Dans son discours aux Communes, le ministre s'est félicité de la bonne tenue de l'économie canadienne malgré la crise économique. «Le Canada émerge de la récession mondiale comme étant l'une des économies avancées les plus performantes. Tout au long de la récession, la communauté internationale a considéré le Canada comme un modèle et une source d'inspiration», a affirmé le ministre.

M. Flaherty a aussi réitéré la promesse d'éliminer le déficit au plus tard en 2015 sans augmenter les impôts et sans réduire les paiements de transfert aux provinces. Il est en outre essentiel, à son avis, de maintenir bas les impôts des entreprises afin de protéger l'avantage fiscal du Canada.
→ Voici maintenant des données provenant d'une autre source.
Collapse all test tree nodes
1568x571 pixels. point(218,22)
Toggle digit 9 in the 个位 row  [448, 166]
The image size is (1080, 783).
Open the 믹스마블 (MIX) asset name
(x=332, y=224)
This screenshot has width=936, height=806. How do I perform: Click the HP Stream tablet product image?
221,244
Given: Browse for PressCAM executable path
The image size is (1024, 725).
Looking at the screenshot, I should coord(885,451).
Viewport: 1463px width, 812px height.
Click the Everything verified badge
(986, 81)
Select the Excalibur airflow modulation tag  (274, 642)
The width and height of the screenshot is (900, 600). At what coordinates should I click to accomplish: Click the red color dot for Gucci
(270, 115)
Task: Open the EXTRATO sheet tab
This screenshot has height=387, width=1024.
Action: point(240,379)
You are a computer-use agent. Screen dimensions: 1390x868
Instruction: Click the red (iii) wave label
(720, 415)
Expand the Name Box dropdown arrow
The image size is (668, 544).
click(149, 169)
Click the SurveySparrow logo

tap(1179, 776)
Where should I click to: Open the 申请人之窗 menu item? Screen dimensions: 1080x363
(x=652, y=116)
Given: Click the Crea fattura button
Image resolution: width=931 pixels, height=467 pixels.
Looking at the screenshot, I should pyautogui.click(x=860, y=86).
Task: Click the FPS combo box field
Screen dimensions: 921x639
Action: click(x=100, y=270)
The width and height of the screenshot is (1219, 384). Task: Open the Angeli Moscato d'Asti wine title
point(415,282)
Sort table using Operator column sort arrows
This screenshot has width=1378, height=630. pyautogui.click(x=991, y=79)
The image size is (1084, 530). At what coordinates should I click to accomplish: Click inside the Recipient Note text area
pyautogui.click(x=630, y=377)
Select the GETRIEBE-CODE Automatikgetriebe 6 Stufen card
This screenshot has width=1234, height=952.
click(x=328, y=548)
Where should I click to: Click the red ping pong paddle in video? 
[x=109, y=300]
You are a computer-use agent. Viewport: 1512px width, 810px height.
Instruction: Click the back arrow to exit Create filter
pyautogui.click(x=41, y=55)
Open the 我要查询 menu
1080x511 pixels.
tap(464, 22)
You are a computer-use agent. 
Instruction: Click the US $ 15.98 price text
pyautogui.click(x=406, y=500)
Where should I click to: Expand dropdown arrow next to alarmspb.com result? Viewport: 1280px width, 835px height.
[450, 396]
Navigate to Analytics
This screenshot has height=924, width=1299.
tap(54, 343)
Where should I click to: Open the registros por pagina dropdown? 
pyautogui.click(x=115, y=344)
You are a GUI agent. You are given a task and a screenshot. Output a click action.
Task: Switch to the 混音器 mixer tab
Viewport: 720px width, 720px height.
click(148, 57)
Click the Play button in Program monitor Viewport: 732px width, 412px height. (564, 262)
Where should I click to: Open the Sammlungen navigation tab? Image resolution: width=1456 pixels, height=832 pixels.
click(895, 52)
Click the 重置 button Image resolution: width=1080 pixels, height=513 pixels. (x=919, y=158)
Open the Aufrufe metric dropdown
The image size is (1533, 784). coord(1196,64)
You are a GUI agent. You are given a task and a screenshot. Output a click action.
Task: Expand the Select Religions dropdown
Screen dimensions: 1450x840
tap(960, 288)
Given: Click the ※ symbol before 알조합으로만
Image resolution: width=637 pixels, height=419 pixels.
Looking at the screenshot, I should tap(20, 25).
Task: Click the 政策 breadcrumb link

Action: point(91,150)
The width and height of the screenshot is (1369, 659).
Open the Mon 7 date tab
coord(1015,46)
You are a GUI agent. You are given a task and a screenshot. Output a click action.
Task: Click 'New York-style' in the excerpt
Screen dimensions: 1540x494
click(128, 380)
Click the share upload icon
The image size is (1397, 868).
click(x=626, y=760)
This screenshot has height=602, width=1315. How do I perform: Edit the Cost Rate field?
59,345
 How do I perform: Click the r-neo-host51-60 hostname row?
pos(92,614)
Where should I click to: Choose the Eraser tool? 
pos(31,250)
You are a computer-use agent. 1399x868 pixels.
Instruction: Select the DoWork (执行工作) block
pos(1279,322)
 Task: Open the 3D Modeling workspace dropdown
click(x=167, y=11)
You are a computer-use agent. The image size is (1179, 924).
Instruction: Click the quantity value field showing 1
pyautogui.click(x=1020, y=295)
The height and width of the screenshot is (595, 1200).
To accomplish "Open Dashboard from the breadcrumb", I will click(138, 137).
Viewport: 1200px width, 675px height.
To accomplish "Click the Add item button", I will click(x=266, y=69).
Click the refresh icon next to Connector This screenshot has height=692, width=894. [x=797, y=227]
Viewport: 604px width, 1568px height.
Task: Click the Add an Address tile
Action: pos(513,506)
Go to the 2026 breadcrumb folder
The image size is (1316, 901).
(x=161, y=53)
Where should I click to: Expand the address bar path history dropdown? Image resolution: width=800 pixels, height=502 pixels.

Jim Flaherty a enfin plaidé pour l'adoption de son plan budgétaire et a exhorté les partis de l'opposition à ne pas provoquer d'élections générales.

«L'heure n'est pas à l'instabilité. Un climat instable compliquerait les activités de planification et d'expansion des entreprises canadiennes. Il détournerait l'investissement vers d'autres pays. Il mettrait en péril les progrès que nous avons accomplis», a affirmé le ministre.

«Le Parlement doit maintenant faire un choix. Il doit choisir entre la stabilité et l'incertitude, entre les principes et l'opportunisme.»